● About this exercise: Write out exactly the lines from the one containing "Where should I" to the end of the material, both ends included, and nothing else. Leave pictures out.

● Source material:
______________________________

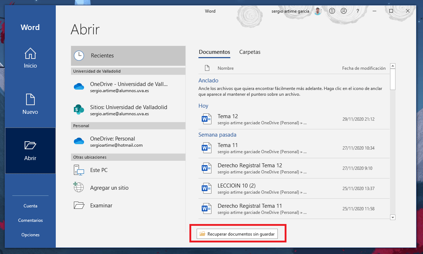Open the Tema 12 document
The height and width of the screenshot is (254, 423).
click(228, 116)
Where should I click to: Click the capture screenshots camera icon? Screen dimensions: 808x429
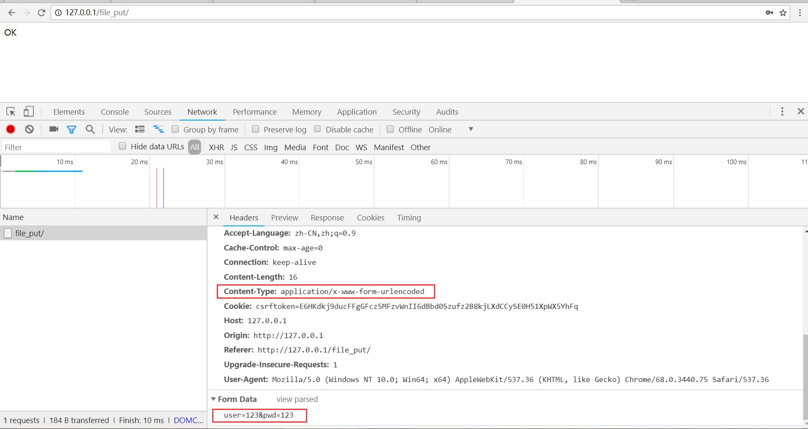pos(54,129)
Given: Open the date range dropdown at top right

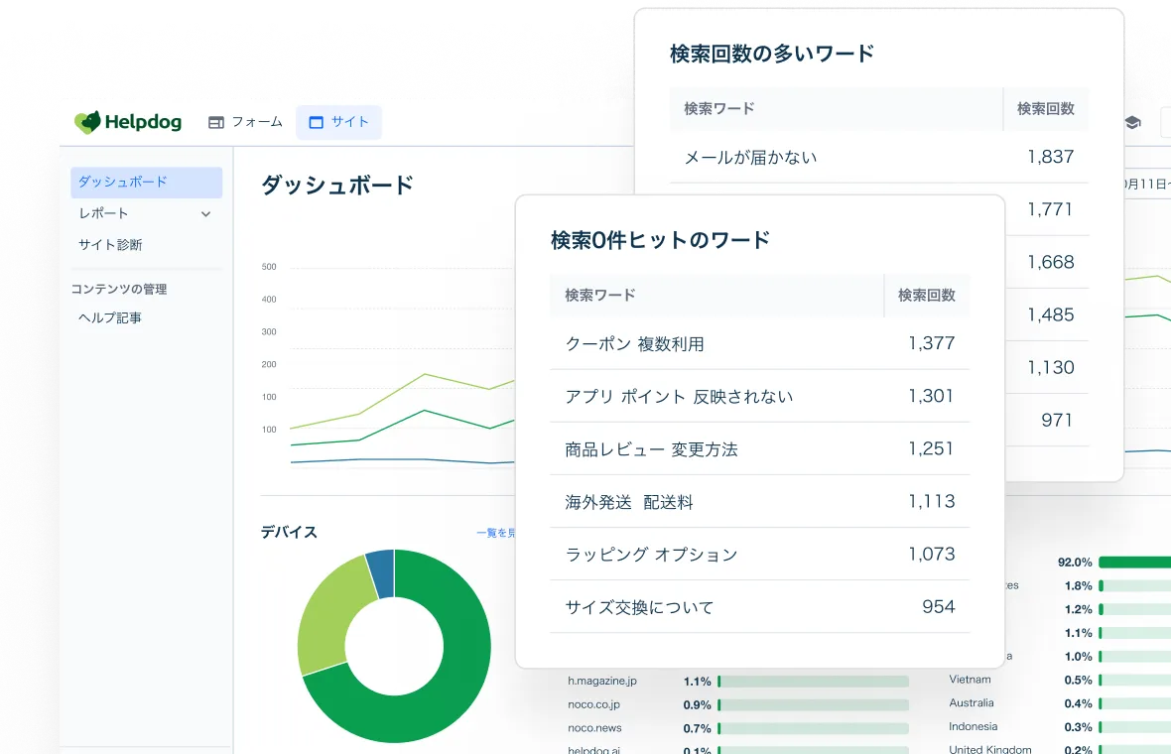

______________________________

● Result:
Where should I click to: Click the capture screenshots camera icon? Screen dimensions: 808x429
pos(54,129)
Given: Open the date range dropdown at top right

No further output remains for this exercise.